■ Input records ■
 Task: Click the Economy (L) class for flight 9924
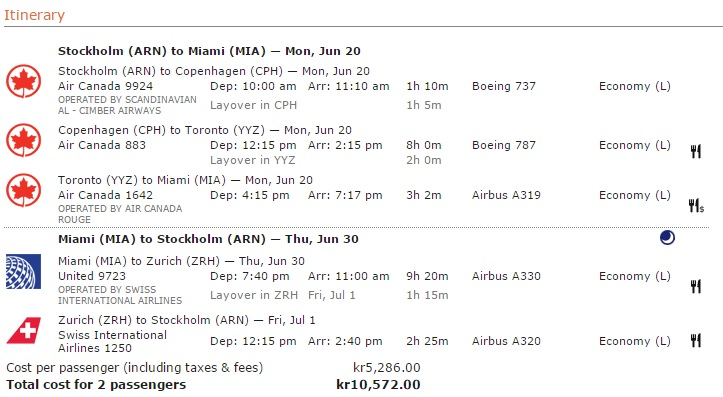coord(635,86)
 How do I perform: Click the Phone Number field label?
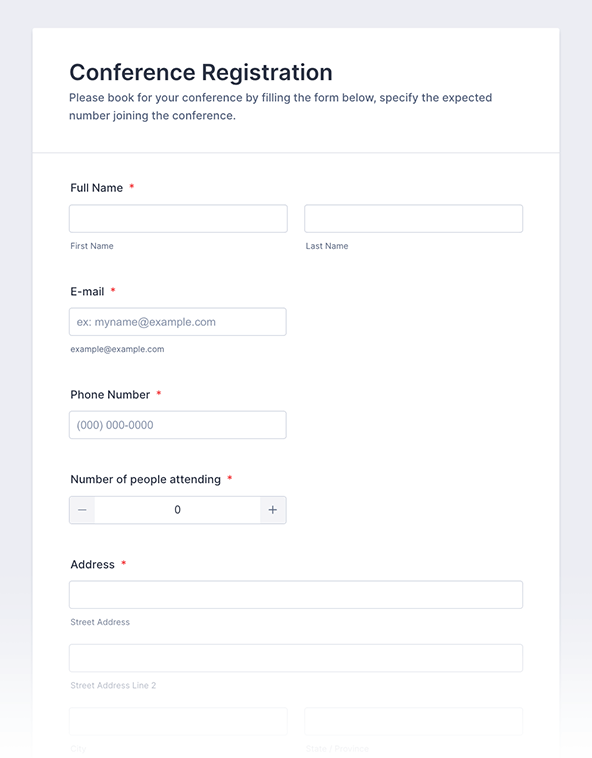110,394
* * *
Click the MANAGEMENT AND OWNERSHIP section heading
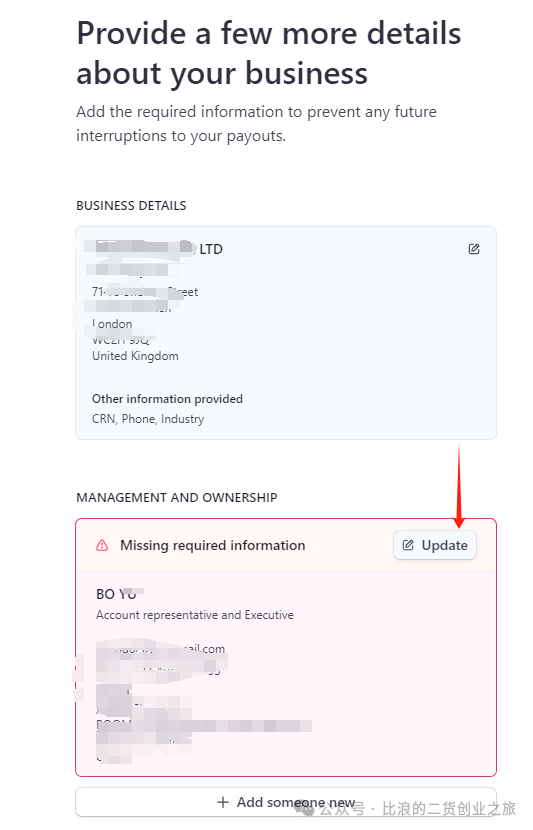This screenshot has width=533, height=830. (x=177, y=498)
==
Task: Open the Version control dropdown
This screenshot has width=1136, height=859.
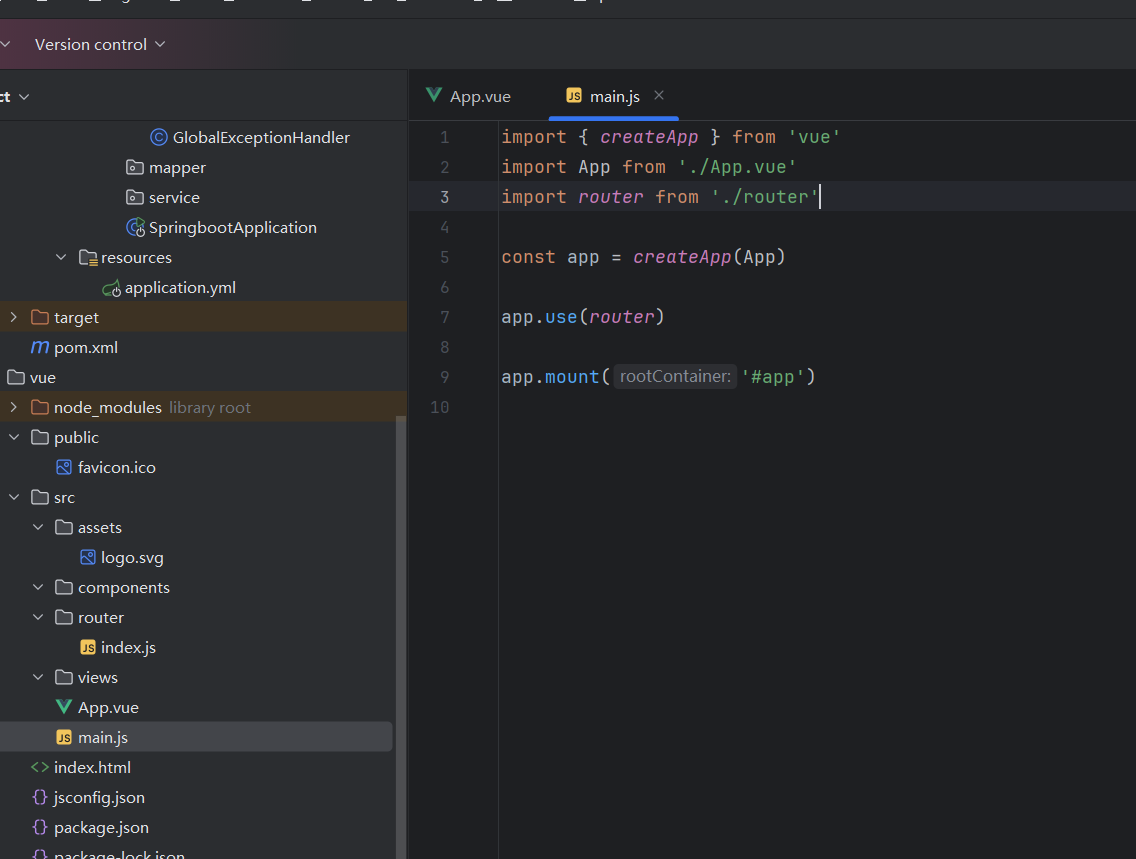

■ Goal ■
Recast as a numbered list, skipping blank lines, everything in the records from the line that contains "Click the MANAGEMENT" down to the line that contains "This screenshot has width=533, height=830.". Leave the pictures out.

■ Solved problem ■
1. Click the MANAGEMENT AND OWNERSHIP section heading
2. This screenshot has width=533, height=830. (x=177, y=498)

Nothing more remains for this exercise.